Cette fois, il a épuisé ses forces, risquant la plus grande partie de son énergie lorsque Wen Zheng était en danger. Après avoir conduit Wen Zheng au poste médical, il peinait à conserver sa forme humaine. Il ne parvenait même plus à condenser son noyau démoniaque, qui se dissipa en une flaque de liquide.

Mais Bei Sining trouvait ça plutôt bon.

Tant que le noyau démoniaque subsistera, il ne mourra pas et, avec le temps, il guérira. Il ne peut pas dire avec certitude combien de temps cela prendra. Il ne s'attendait simplement pas à ce que la douleur soit aussi vive.

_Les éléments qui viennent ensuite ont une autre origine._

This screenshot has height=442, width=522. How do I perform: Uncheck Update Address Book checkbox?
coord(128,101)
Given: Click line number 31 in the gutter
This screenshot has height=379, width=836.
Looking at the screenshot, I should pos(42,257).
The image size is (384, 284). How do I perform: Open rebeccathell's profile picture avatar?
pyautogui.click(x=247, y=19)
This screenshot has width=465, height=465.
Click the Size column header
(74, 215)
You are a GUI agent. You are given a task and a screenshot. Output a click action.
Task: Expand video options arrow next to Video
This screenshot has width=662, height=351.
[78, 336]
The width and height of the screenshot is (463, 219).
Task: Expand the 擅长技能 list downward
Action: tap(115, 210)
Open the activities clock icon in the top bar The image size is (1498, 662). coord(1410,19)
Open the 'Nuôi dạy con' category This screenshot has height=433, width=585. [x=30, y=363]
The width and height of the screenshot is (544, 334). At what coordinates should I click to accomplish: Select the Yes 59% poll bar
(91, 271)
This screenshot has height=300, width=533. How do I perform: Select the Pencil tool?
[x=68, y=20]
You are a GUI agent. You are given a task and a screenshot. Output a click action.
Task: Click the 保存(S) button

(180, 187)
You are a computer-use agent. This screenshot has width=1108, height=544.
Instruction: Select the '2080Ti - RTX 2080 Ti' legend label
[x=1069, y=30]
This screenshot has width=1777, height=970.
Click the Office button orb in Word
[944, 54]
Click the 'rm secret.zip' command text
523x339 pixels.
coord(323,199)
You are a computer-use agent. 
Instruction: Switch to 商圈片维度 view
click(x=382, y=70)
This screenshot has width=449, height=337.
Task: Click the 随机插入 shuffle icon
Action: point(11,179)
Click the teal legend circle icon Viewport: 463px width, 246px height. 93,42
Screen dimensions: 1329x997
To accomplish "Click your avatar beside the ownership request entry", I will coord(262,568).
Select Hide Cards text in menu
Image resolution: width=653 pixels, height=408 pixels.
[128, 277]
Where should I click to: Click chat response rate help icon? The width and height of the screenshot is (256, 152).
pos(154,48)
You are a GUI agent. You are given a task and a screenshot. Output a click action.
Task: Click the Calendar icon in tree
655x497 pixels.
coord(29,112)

Le clair de lune peut aider les démons à cultiver leurs pouvoirs, même si son effet est limité

; c’est mieux que rien, mais cela exige une pratique régulière. Bei Sining n’aurait jamais imaginé qu’un jour elle prierait pour qu’il ne pleuve pas.

Au moment même où il fermait les yeux, une voix se fit soudain entendre derrière lui.

« Où as-tu mal ? » Wen Zheng s'accroupit et lui toucha l'abdomen par derrière. « Ici ? »

Note de l'auteur

: Zhengzheng

: Serait-ce… notre enfant

?

Mingzhu : Tais-toi ?

Chapitre 98

La sensation du toucher à travers le tissu m'est parvenue directement au cerveau.